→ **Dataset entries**

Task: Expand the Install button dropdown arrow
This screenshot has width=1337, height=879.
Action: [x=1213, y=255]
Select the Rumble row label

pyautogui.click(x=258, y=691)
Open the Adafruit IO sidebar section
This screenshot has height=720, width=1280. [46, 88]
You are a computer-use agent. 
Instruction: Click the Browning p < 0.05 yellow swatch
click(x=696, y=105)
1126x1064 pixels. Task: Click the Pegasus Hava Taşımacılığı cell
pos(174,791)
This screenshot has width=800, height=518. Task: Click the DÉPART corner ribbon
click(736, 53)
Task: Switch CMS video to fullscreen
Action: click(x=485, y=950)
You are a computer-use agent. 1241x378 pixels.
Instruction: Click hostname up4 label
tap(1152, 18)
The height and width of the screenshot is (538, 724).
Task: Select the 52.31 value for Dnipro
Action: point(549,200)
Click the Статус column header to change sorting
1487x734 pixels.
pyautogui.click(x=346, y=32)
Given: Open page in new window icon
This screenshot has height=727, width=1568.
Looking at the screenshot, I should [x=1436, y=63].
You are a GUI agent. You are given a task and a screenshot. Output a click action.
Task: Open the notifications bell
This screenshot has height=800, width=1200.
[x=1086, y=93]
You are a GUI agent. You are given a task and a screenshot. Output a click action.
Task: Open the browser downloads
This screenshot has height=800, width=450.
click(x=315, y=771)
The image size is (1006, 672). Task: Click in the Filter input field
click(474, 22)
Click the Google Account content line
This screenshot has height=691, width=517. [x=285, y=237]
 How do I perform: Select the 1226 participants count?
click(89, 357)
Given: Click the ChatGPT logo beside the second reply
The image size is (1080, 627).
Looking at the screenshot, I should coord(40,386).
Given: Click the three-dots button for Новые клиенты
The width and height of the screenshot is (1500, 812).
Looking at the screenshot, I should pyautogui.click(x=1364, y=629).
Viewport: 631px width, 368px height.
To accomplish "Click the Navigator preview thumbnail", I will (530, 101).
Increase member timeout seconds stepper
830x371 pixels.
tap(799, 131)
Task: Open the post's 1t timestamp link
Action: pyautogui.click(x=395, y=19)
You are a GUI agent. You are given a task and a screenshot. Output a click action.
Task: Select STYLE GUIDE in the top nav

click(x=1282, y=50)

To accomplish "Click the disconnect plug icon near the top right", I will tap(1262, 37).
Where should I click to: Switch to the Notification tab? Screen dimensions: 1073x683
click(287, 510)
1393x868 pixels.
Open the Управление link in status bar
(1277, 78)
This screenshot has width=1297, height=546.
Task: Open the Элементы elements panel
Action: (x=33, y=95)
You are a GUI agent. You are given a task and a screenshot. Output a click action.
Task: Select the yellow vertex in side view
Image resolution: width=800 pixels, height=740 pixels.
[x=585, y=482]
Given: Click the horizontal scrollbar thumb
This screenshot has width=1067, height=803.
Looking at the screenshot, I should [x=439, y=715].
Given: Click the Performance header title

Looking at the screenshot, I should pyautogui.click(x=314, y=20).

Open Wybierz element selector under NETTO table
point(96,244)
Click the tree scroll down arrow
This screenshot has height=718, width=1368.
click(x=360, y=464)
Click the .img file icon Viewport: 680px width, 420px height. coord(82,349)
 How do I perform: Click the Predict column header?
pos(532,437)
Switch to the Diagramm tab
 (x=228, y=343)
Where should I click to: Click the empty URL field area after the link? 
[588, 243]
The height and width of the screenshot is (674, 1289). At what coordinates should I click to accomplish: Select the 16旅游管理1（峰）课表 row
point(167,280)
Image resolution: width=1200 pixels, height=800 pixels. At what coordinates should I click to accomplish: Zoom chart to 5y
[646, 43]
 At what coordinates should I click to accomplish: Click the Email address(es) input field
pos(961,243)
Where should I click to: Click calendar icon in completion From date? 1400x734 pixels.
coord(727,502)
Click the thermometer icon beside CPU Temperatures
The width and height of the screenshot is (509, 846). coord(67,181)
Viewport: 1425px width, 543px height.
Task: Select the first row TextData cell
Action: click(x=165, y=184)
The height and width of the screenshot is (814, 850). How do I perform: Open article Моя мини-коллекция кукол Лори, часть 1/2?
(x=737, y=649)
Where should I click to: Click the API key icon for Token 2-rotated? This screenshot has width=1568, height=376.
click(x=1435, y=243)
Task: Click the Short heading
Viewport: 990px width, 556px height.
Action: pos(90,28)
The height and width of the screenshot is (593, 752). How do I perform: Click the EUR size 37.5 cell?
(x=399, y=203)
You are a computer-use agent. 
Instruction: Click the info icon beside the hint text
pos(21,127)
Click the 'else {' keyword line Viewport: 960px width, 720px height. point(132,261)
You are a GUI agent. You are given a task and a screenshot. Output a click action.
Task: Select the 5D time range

→ **WHAT IS NEEDED**
The records above are to be repeated exactly, in their entirety.

→ **EXPECTED ANSWER**
Task: Expand the Install button dropdown arrow
This screenshot has width=1337, height=879.
Action: [x=1213, y=255]
Select the Rumble row label

pyautogui.click(x=258, y=691)
Open the Adafruit IO sidebar section
This screenshot has height=720, width=1280. [46, 88]
You are a computer-use agent. 
Instruction: Click the Browning p < 0.05 yellow swatch
click(x=696, y=105)
1126x1064 pixels. Task: Click the Pegasus Hava Taşımacılığı cell
pos(174,791)
This screenshot has width=800, height=518. Task: Click the DÉPART corner ribbon
click(736, 53)
Task: Switch CMS video to fullscreen
Action: click(x=485, y=950)
You are a computer-use agent. 1241x378 pixels.
Instruction: Click hostname up4 label
tap(1152, 18)
The height and width of the screenshot is (538, 724).
Task: Select the 52.31 value for Dnipro
Action: point(549,200)
Click the Статус column header to change sorting
1487x734 pixels.
pyautogui.click(x=346, y=32)
Given: Open page in new window icon
This screenshot has height=727, width=1568.
Looking at the screenshot, I should [x=1436, y=63].
You are a GUI agent. You are given a task and a screenshot. Output a click action.
Task: Open the notifications bell
This screenshot has height=800, width=1200.
[x=1086, y=93]
You are a GUI agent. You are given a task and a screenshot. Output a click action.
Task: Open the browser downloads
This screenshot has height=800, width=450.
click(x=315, y=771)
The image size is (1006, 672). Task: Click in the Filter input field
click(474, 22)
Click the Google Account content line
This screenshot has height=691, width=517. [x=285, y=237]
 How do I perform: Select the 1226 participants count?
click(89, 357)
Given: Click the ChatGPT logo beside the second reply
The image size is (1080, 627).
Looking at the screenshot, I should coord(40,386).
Given: Click the three-dots button for Новые клиенты
The width and height of the screenshot is (1500, 812).
Looking at the screenshot, I should pyautogui.click(x=1364, y=629).
Viewport: 631px width, 368px height.
To accomplish "Click the Navigator preview thumbnail", I will (530, 101).
Increase member timeout seconds stepper
830x371 pixels.
tap(799, 131)
Task: Open the post's 1t timestamp link
Action: pyautogui.click(x=395, y=19)
You are a GUI agent. You are given a task and a screenshot. Output a click action.
Task: Select STYLE GUIDE in the top nav

click(x=1282, y=50)

To accomplish "Click the disconnect plug icon near the top right", I will tap(1262, 37).
Where should I click to: Switch to the Notification tab? Screen dimensions: 1073x683
click(287, 510)
1393x868 pixels.
Open the Управление link in status bar
(1277, 78)
This screenshot has width=1297, height=546.
Task: Open the Элементы elements panel
Action: (x=33, y=95)
You are a GUI agent. You are given a task and a screenshot. Output a click action.
Task: Select the yellow vertex in side view
Image resolution: width=800 pixels, height=740 pixels.
[x=585, y=482]
Given: Click the horizontal scrollbar thumb
This screenshot has width=1067, height=803.
Looking at the screenshot, I should [x=439, y=715].
Given: Click the Performance header title

Looking at the screenshot, I should pyautogui.click(x=314, y=20).

Open Wybierz element selector under NETTO table
point(96,244)
Click the tree scroll down arrow
This screenshot has height=718, width=1368.
click(x=360, y=464)
Click the .img file icon Viewport: 680px width, 420px height. coord(82,349)
 How do I perform: Click the Predict column header?
pos(532,437)
Switch to the Diagramm tab
 (x=228, y=343)
Where should I click to: Click the empty URL field area after the link? 
[588, 243]
The height and width of the screenshot is (674, 1289). At what coordinates should I click to accomplish: Select the 16旅游管理1（峰）课表 row
point(167,280)
Image resolution: width=1200 pixels, height=800 pixels. At what coordinates should I click to accomplish: Zoom chart to 5y
[646, 43]
 At what coordinates should I click to accomplish: Click the Email address(es) input field
pos(961,243)
Where should I click to: Click calendar icon in completion From date? 1400x734 pixels.
coord(727,502)
Click the thermometer icon beside CPU Temperatures
The width and height of the screenshot is (509, 846). coord(67,181)
Viewport: 1425px width, 543px height.
Task: Select the first row TextData cell
Action: click(x=165, y=184)
The height and width of the screenshot is (814, 850). How do I perform: Open article Моя мини-коллекция кукол Лори, часть 1/2?
(x=737, y=649)
Where should I click to: Click the API key icon for Token 2-rotated? This screenshot has width=1568, height=376.
click(x=1435, y=243)
Task: Click the Short heading
Viewport: 990px width, 556px height.
Action: pos(90,28)
The height and width of the screenshot is (593, 752). How do I perform: Click the EUR size 37.5 cell?
(x=399, y=203)
You are a computer-use agent. 
Instruction: Click the info icon beside the hint text
pos(21,127)
Click the 'else {' keyword line Viewport: 960px width, 720px height. point(132,261)
You are a GUI agent. You are given a task and a screenshot. Output a click action.
Task: Select the 5D time range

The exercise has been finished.